RESUMEN
To calculate delta(13)C from raw CO(2) isotope data, the ion beam ratio of m/z 45 to 44 is corrected for the contribution arising from the contribution of (17)O-bearing molecules. First, a review on the current state of (17)O-corrections for CO(2) mass spectrometry is presented. The three correction algorithms that are generally in use, however, do produce biased delta(13)C values, and the bias is actually larger than the precision of modern isotope ratio mass spectrometers. The origin of this bias is twofold: different values for (17)R(VPDB-CO2) as well as different values for lambda are used in the correction algorithms. Despite both values being of high importance, large discrepancies between the absolute values published for (17)R(VPDB-CO2) appear to be the main reason for the delta(13)C biases. Next, the question of how to choose the value of lambda to best be used is considered. Natural (e.g. tropospheric) CO(2) as well as primary reference materials (PDB and NBS-19), having been in isotope exchange with water, are assumed to lie on the fractionation line for waters. On this ground, lambda = 0.5281 +/- 0.0015, as determined for waters (Meijer and Li, Isot. Environ. Health Stud., 1998; 34: 349-369), is suggested to be a base for the (17)O-correction algorithm. Finally, an approach to determine the absolute value for (17)R(VPDB-CO2), based on data of relative isotope measurements on two CO(2) gases having a large (17)O difference, is discussed and algebraic formulas are considered. Experimental data and new numerical values determined for (17)R(VPDB-CO2) and (17)R(VSMOW) are given in a companion paper.
RESUMEN
In a companion paper in this issue we presented a review of the current state of (17)O-corrections for CO(2) mass spectrometry and considered an approach (including algebraic formulae) of how to determine absolute values for (17)R(VPDB-CO2) and (17)R(VSMOW). Here we present the results of experiments conducted to determine these values. Two oxygen gases (one depleted in heavy isotopes and the other isotopically normal oxygen) were analysed to obtain the relative (17)O content. Samples of both gases were converted into CO(2), and the resulting CO(2) samples were analysed as well. Possible experimental and analytical errors are carefully considered and eliminated as far as feasible. Much attention was paid to understanding and dealing with cross-contamination effects occurring in the mass spectrometer. Based on the data obtained, the absolute values are calculated to be: (17)R(VPDB-CO2) = 0.00039511 +/- 0.00000094 and (17)R(VSMOW) = 0.00038672 +/- 0.00000087 (expanded uncertainties).

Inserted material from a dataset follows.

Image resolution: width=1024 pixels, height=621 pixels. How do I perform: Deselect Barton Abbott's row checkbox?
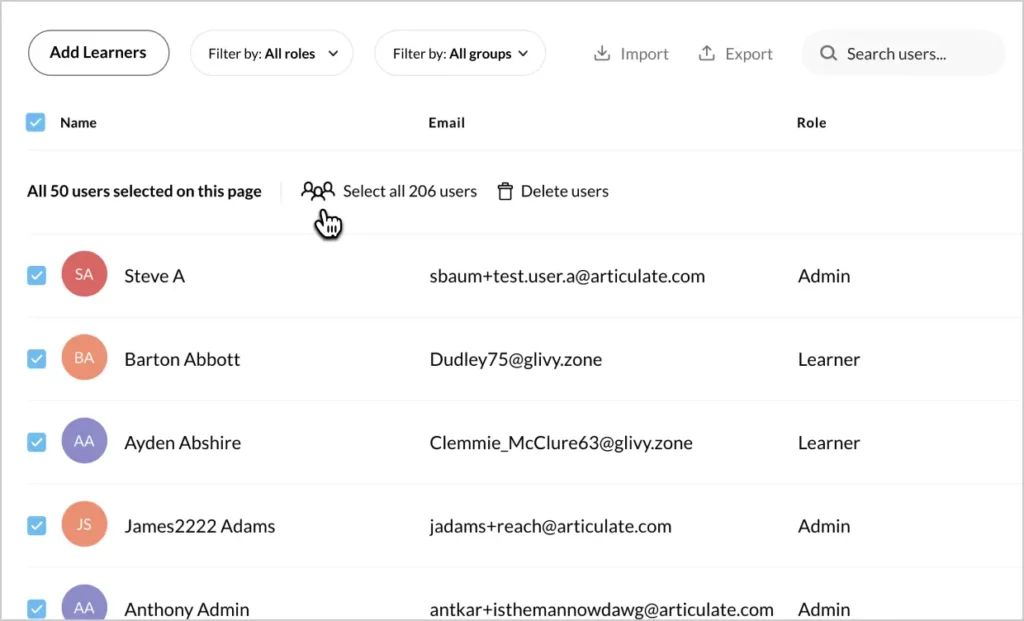click(36, 358)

Both values are on the original scale of Craig (Geochim. Cosmochim. Acta 1957; 12: 133-149) with (13)R(VPDB-CO2) = 0.0112372. A (17)O-correction algorithm incorporating the newly determined value for (17)R(VPDB-CO2) and lambda = 0.528 by Meijer and Li (Isot. Environ. Health Stud. 1998; 34: 349-369) is constructed. A computational test is performed to demonstrate the degree of delta(13)C bias relative to the previously known correction algorithms. delta(13)C values produced by the constructed algorithm are in the middle of the values produced by the other algorithms. We refrain, however, from giving any recommendation concerning which (17)O-correction algorithm to use in order to obtain delta(13)C data in the most accurate way. The present work illuminates the need to reconsider recommendations concerning the correction algorithm.